DATA SUPPLIED:
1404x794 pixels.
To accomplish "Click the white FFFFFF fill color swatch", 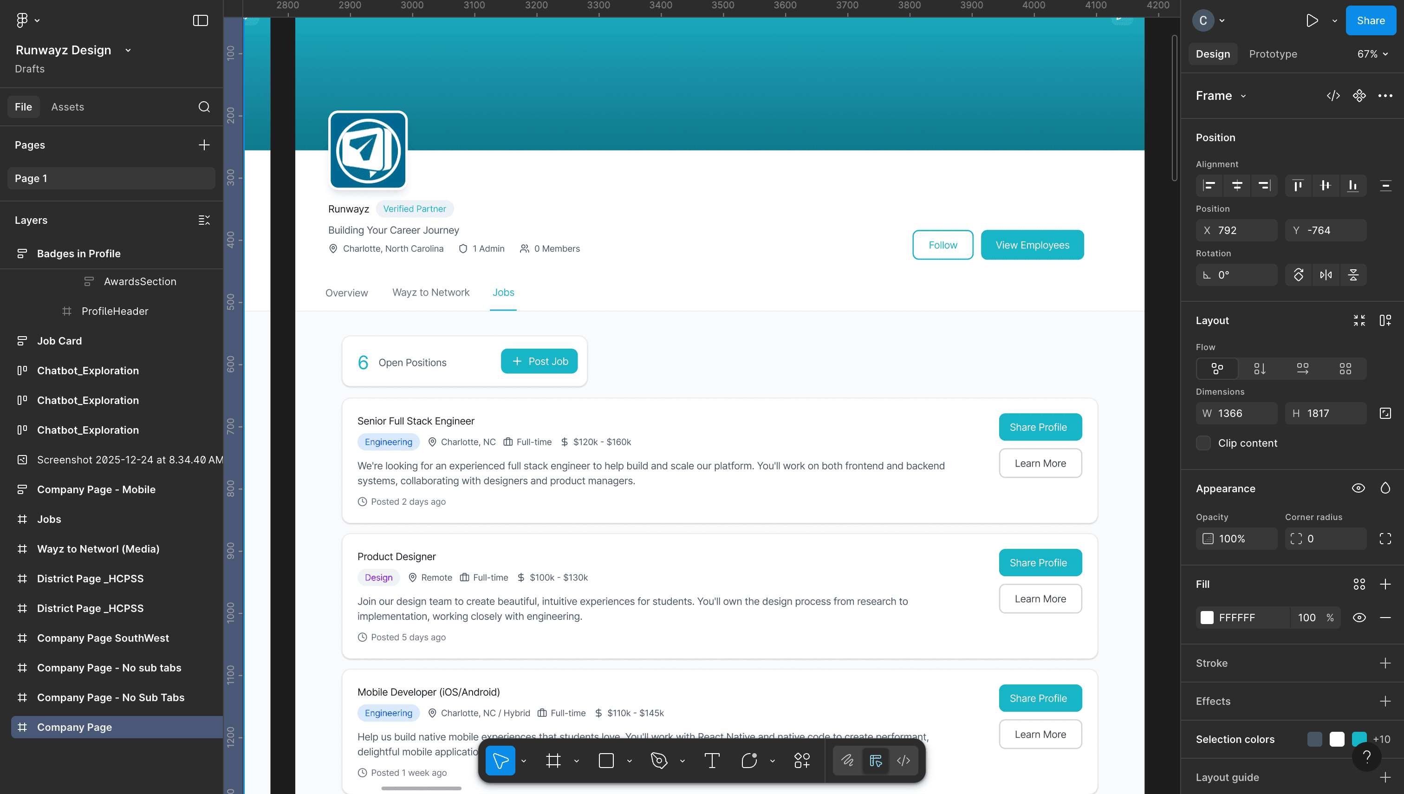I will (1207, 617).
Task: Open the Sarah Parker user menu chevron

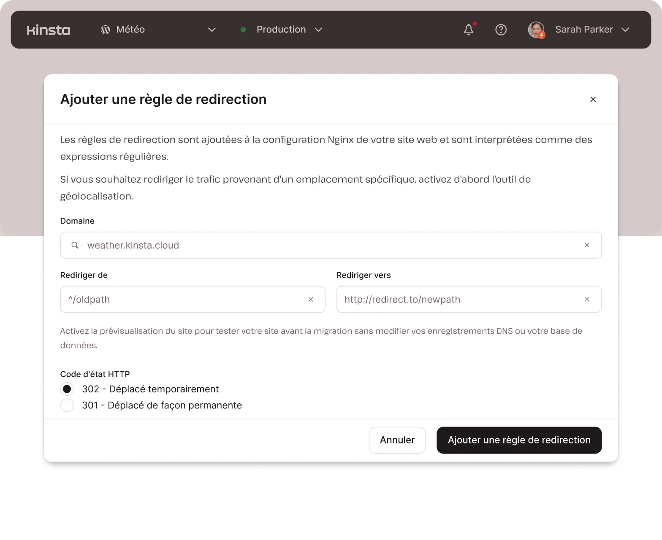Action: point(625,30)
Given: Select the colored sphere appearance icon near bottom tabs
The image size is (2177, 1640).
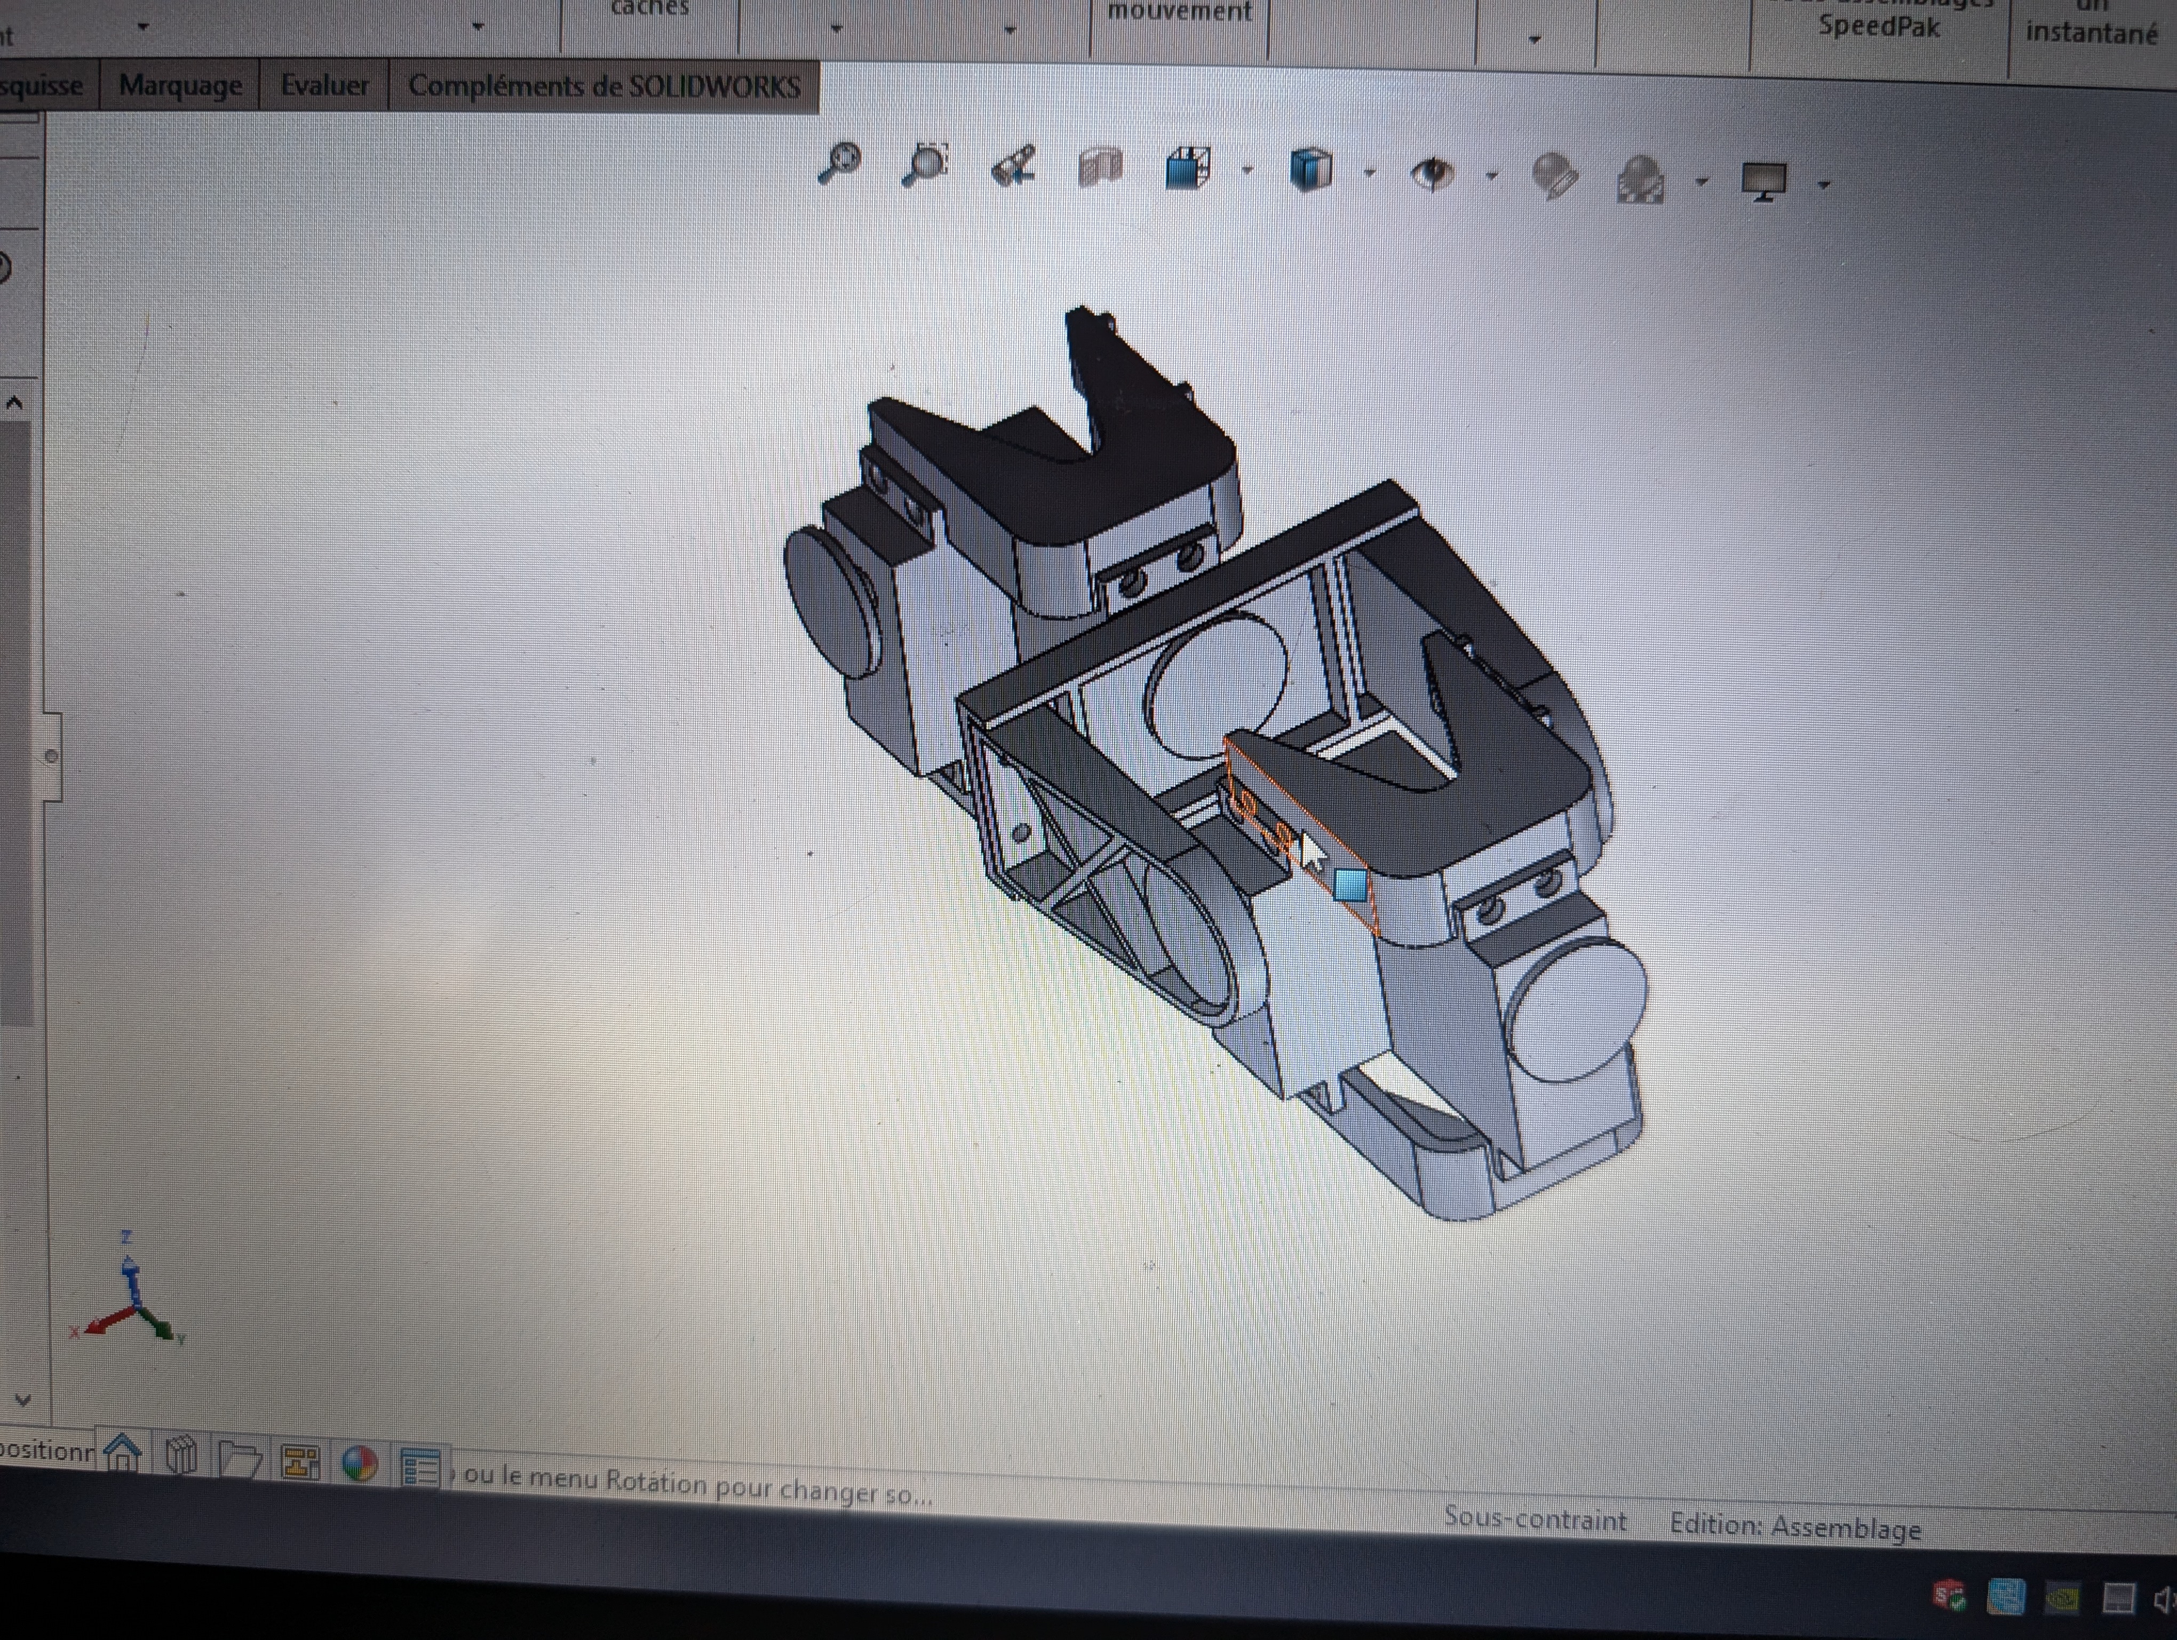Looking at the screenshot, I should pos(360,1462).
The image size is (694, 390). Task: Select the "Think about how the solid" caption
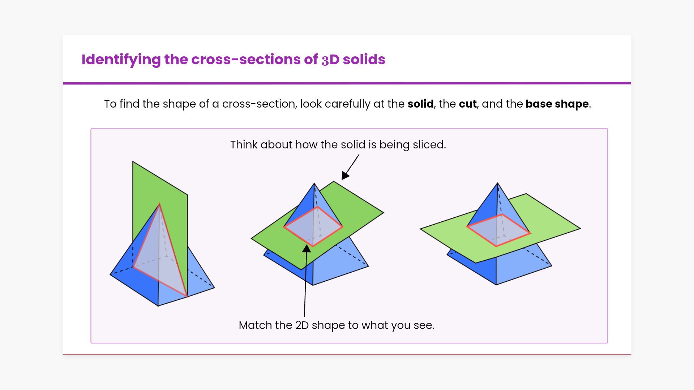tap(338, 145)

GIVEN INSTRUCTION:
Return every line of the data above that contains the word "image".

WRITTEN RESPONSE:
The image size is (2177, 1640).
The image size is (694, 390). Task: Select the "Think about how the solid" caption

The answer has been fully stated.